Abstract
Have you struggled to split user stories into small but valuable chunks? Do you have problems prioritising stories or getting a commitment from business stakeholders on what they want to achieve?
Do you have issues deciding when a story is done or how many other stories you really need to achieve a business objective? Are you managing large amounts of stories that are problematic to estimate, prioritise or plan for?
If so, join this interactive remote Product Owner Key Skills Workshop with Gojko Adzic and bring your product owners and business sponsors to learn how to get the most out of user stories.
Target audience
This is a workshop for senior software delivery people as well as business sponsors working with software teams primarily in an agile or lean environment.
In order to attend the workshop, you should already have a basic knowledge of iterative delivery methods and at least some experience of working in a Scrum, XP or Kanban-like delivery.
To get the most out of this workshop, you should have a relatively senior role, from a technical or business perspective.
Product Owner Key Skills with Gojko Adzic is particularly fit for:
- Business sponsors will learn how to ensure their organisation benefits more from agile team delivery capability, and how to steer product management and delivery better to achieve strategic goals faster.
- Analysts and Product owners will learn how to link between business sponsors and teams more effectively, how to select and prioritise stories and features to achieve better impacts
- Developers and testers will learn how to engage with business stakeholders and product owners to get better direction and focus delivery on things that really matter.
Program
Module 1: How to ensure that you’re building the right product
- How to fight a huge backlog with 500 bad stories
- How to describe value for short-term work so it can guide development
- How to effectively prioritise based on value
- How to prioritise with multiple competing stakeholders.
Module 2: Build a delivery roadmap with impact maps
- How to avoid a user story stream of consciousness and create a big picture for prioritisation
- How to establish a good reporting structure on outcomes rather than just monitoring velocity and activity
- How to align the activities of delivery teams and the organisation around them.
Module 3: How to facilitate impact mapping sessions
- How to communicate overall goals and vision to delivery teams
- How to align the activities of delivery teams and the organisation around them
- How to prepare and organise impact mapping workshops
- Enable business sponsors to benefit from flexible scope and avoid water-scrum-fall.

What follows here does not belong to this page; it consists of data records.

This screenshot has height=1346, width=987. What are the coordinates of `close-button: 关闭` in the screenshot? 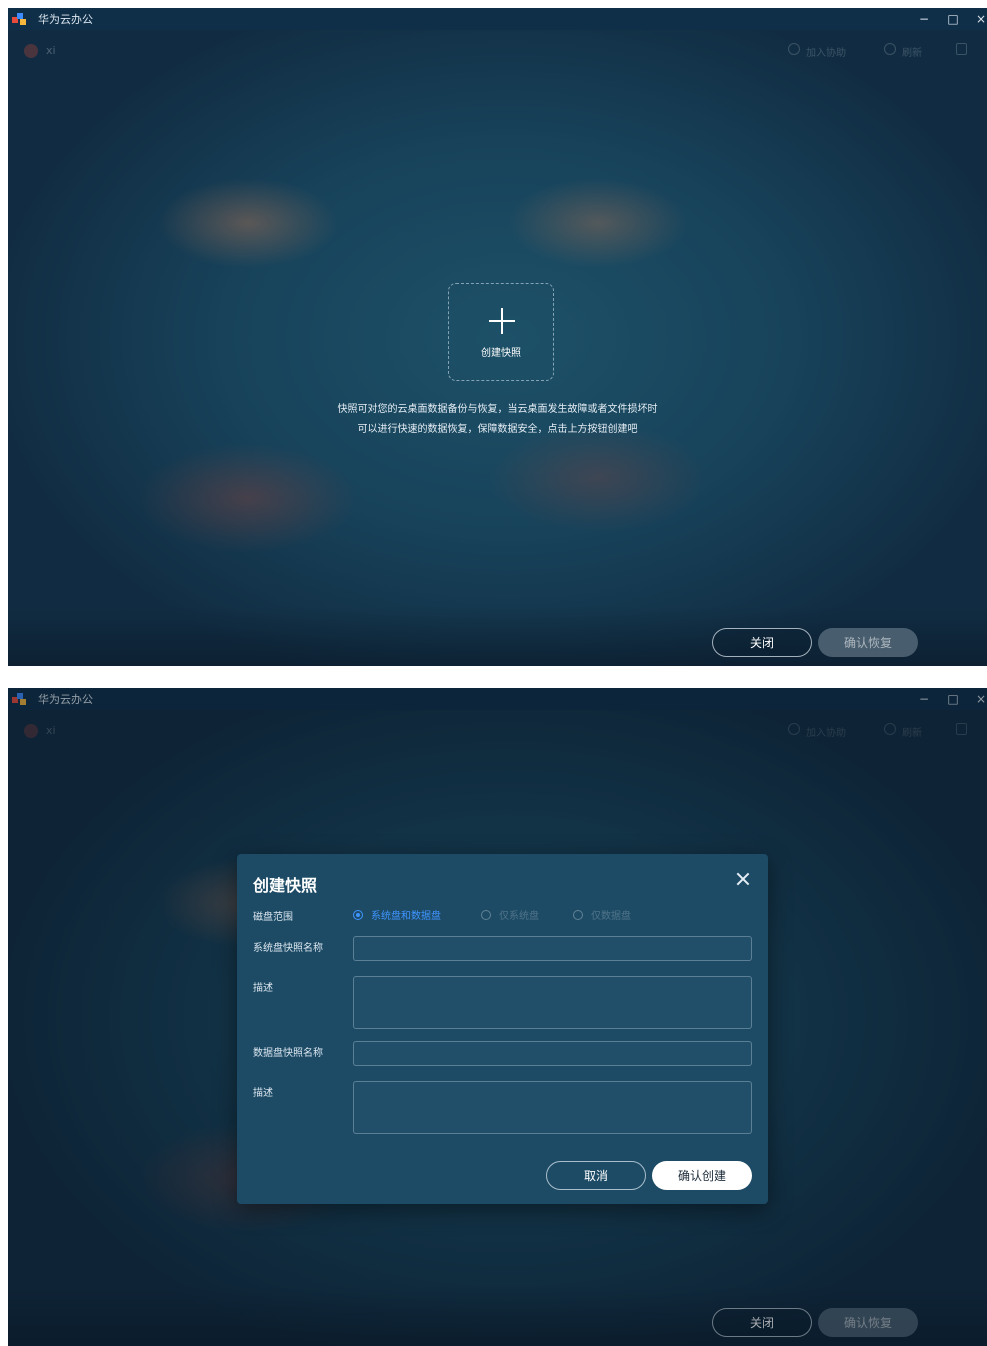 It's located at (762, 642).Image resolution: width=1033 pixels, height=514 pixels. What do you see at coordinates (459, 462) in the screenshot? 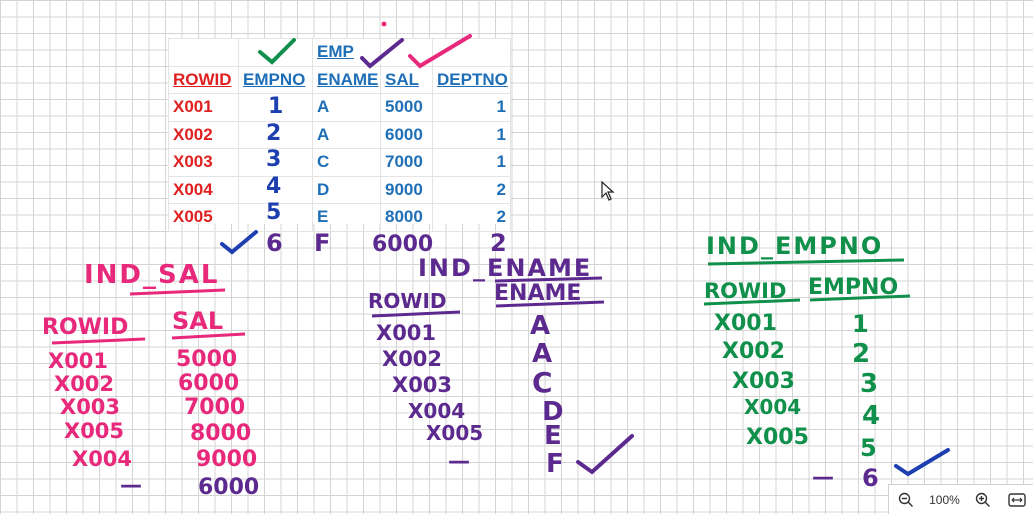
I see `ind-ename-rowid: —` at bounding box center [459, 462].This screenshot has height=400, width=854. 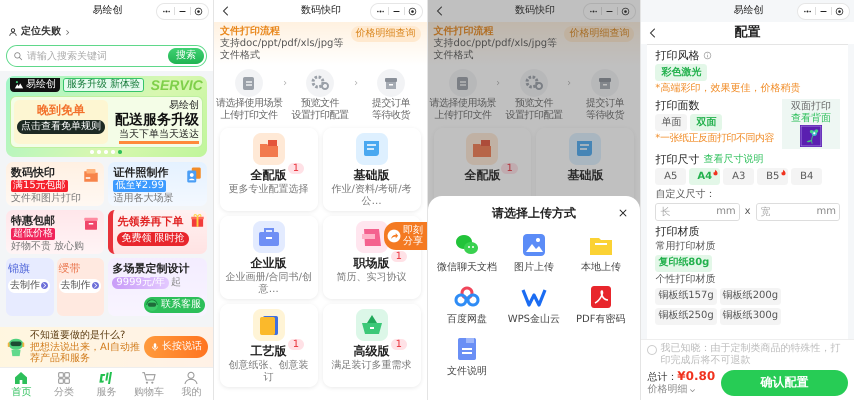 What do you see at coordinates (372, 351) in the screenshot?
I see `product-title: 高级版` at bounding box center [372, 351].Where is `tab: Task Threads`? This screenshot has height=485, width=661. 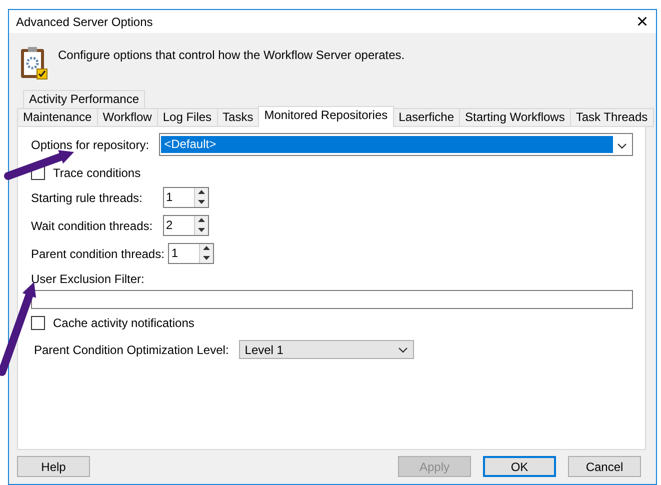
tab: Task Threads is located at coordinates (612, 118).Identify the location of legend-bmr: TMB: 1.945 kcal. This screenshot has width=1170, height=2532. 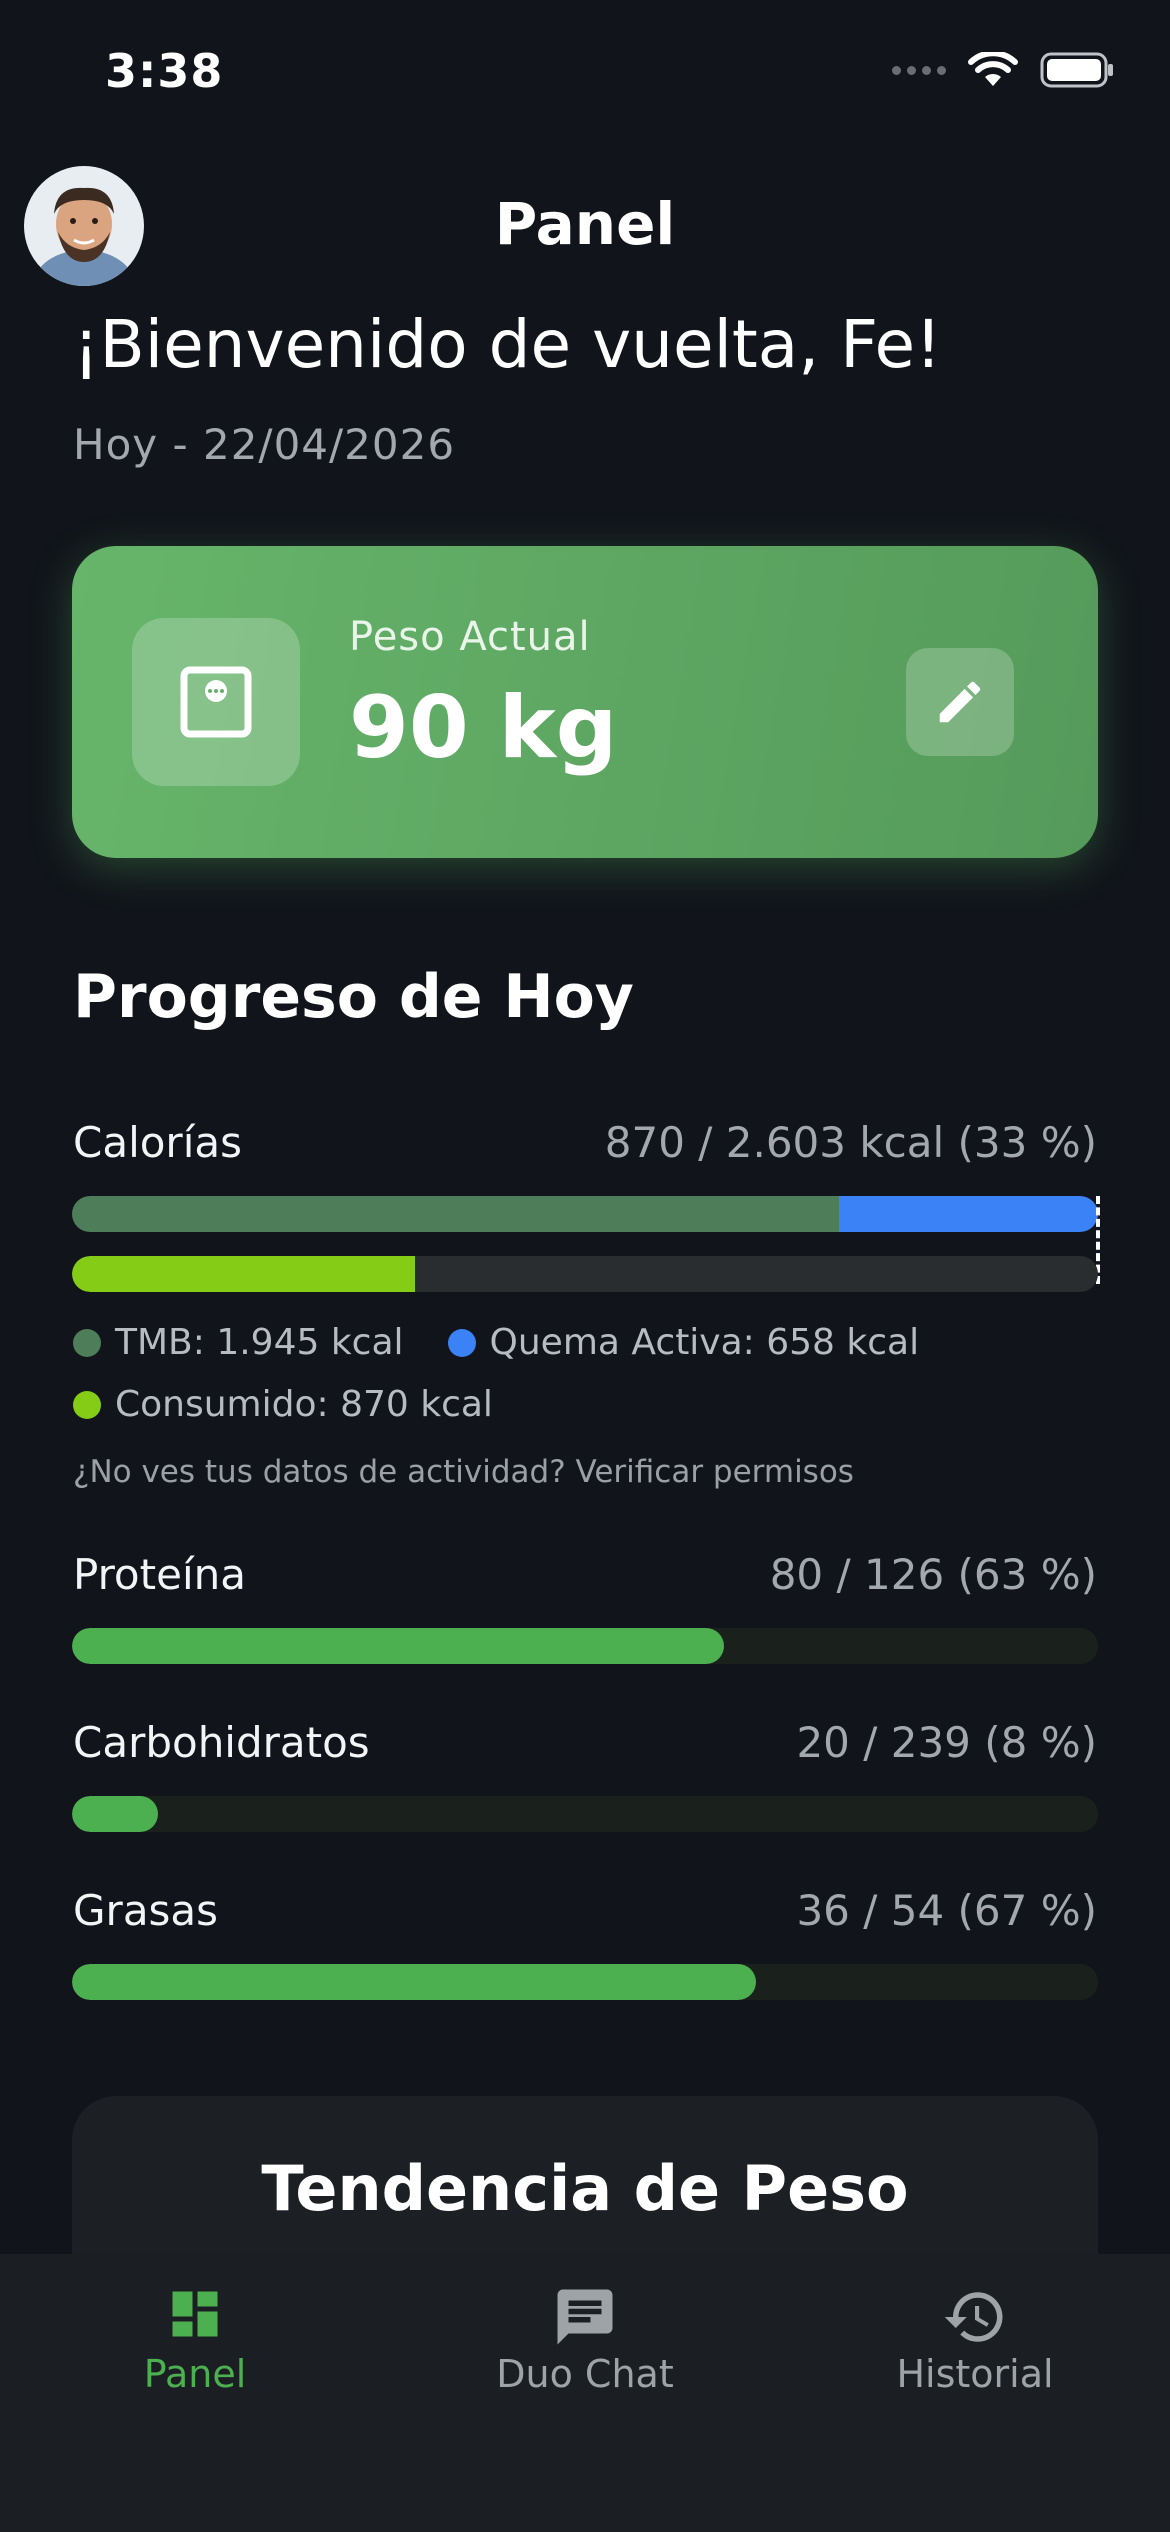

Module 4: Effective release planning based on user story maps
- How to run user story mapping sessions
- Using story maps for release planning
- Using story maps for discovery/alignment.
Module 5: Creating flow with smaller stories
- Split the ‘unsplittable’ stories, and ensure that work items are small but actually still valuable
- Avoid getting stuck in ‘technical stories’
- Avoid pet features.
Learning Objectives
This is a remote workshop based on Gojko Adzic’s books Fifty Quick Ideas To Improve Your User Stories, Impact Mapping and years of experience helping teams deliver better software.
Join Gojko to learn:
- several effective ways that industry-leading teams apply to make their user stories much more effective,
- how to ensure that things coming into your workstream are defined well, split to be small enough but valuable, and
- how to achieve the big benefits of adaptive planning and that you can expect from great user stories.
Expect to get your hands dirty – How does it work
The workshop will happen online and in live streaming: the trainer and all other participants will be in a video conference. You’ll be interacting and working together in real-time thanks to a variety of tools you’ll have at your disposal.
The workshop will keep its highly interactive and hands-on spirit despite being online.
This is why we require that all participants keep their webcam on for the whole duration of the workshop: this will enhance the quality of the communication and of the workshop as a whole.
You won’t be sitting at your desk watching slides and videos, and you’ll be engaged in real-time activities for the majority of the time… as if we were in a real classroom!